▸ Work item
Take the records below and copy them exactly.

------------

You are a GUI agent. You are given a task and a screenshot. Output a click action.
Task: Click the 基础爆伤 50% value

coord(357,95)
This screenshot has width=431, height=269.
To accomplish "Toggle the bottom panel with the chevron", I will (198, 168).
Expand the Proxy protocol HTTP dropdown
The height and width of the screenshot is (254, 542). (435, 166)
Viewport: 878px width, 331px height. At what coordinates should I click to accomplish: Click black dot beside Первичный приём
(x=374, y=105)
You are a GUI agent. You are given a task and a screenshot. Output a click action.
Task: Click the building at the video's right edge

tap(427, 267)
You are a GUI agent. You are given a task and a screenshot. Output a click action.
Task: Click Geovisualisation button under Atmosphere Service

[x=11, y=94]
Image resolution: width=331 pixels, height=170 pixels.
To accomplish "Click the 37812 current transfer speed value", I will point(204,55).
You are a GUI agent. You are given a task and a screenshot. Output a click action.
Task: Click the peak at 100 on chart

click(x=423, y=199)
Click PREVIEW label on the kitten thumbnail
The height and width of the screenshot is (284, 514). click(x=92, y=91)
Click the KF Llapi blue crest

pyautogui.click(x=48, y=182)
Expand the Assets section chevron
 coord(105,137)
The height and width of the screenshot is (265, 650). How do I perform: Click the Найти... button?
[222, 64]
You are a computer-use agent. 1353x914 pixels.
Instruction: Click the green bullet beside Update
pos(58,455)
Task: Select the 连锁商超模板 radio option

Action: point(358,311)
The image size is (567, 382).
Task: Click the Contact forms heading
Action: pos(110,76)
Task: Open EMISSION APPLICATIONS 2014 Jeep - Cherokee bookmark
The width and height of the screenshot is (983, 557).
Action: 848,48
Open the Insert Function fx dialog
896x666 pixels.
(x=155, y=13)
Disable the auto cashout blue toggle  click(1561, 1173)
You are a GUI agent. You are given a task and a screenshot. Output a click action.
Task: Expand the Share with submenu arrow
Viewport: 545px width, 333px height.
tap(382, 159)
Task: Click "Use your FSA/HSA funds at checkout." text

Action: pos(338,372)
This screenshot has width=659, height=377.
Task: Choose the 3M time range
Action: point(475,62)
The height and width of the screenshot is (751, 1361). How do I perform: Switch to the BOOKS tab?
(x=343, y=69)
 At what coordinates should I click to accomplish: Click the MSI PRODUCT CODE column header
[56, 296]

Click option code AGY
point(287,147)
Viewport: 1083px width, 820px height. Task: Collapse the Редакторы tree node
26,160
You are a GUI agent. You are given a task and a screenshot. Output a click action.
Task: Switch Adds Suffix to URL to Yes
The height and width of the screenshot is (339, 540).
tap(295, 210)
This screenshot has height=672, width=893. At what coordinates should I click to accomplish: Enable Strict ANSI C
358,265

------------

▸ Exercise answer
You are a GUI agent. You are given a task and a screenshot. Output a click action.
Task: Click the 基础爆伤 50% value

coord(357,95)
This screenshot has width=431, height=269.
To accomplish "Toggle the bottom panel with the chevron", I will (198, 168).
Expand the Proxy protocol HTTP dropdown
The height and width of the screenshot is (254, 542). (435, 166)
Viewport: 878px width, 331px height. At what coordinates should I click to accomplish: Click black dot beside Первичный приём
(x=374, y=105)
You are a GUI agent. You are given a task and a screenshot. Output a click action.
Task: Click the building at the video's right edge

tap(427, 267)
You are a GUI agent. You are given a task and a screenshot. Output a click action.
Task: Click Geovisualisation button under Atmosphere Service

[x=11, y=94]
Image resolution: width=331 pixels, height=170 pixels.
To accomplish "Click the 37812 current transfer speed value", I will point(204,55).
You are a GUI agent. You are given a task and a screenshot. Output a click action.
Task: Click the peak at 100 on chart

click(x=423, y=199)
Click PREVIEW label on the kitten thumbnail
The height and width of the screenshot is (284, 514). click(x=92, y=91)
Click the KF Llapi blue crest

pyautogui.click(x=48, y=182)
Expand the Assets section chevron
 coord(105,137)
The height and width of the screenshot is (265, 650). How do I perform: Click the Найти... button?
[222, 64]
You are a computer-use agent. 1353x914 pixels.
Instruction: Click the green bullet beside Update
pos(58,455)
Task: Select the 连锁商超模板 radio option

Action: point(358,311)
The image size is (567, 382).
Task: Click the Contact forms heading
Action: pos(110,76)
Task: Open EMISSION APPLICATIONS 2014 Jeep - Cherokee bookmark
The width and height of the screenshot is (983, 557).
Action: 848,48
Open the Insert Function fx dialog
896x666 pixels.
(x=155, y=13)
Disable the auto cashout blue toggle  click(1561, 1173)
You are a GUI agent. You are given a task and a screenshot. Output a click action.
Task: Expand the Share with submenu arrow
Viewport: 545px width, 333px height.
tap(382, 159)
Task: Click "Use your FSA/HSA funds at checkout." text

Action: pos(338,372)
This screenshot has width=659, height=377.
Task: Choose the 3M time range
Action: point(475,62)
The height and width of the screenshot is (751, 1361). How do I perform: Switch to the BOOKS tab?
(x=343, y=69)
 At what coordinates should I click to accomplish: Click the MSI PRODUCT CODE column header
[56, 296]

Click option code AGY
point(287,147)
Viewport: 1083px width, 820px height. Task: Collapse the Редакторы tree node
26,160
You are a GUI agent. You are given a task and a screenshot. Output a click action.
Task: Switch Adds Suffix to URL to Yes
The height and width of the screenshot is (339, 540).
tap(295, 210)
This screenshot has height=672, width=893. At what coordinates should I click to accomplish: Enable Strict ANSI C
358,265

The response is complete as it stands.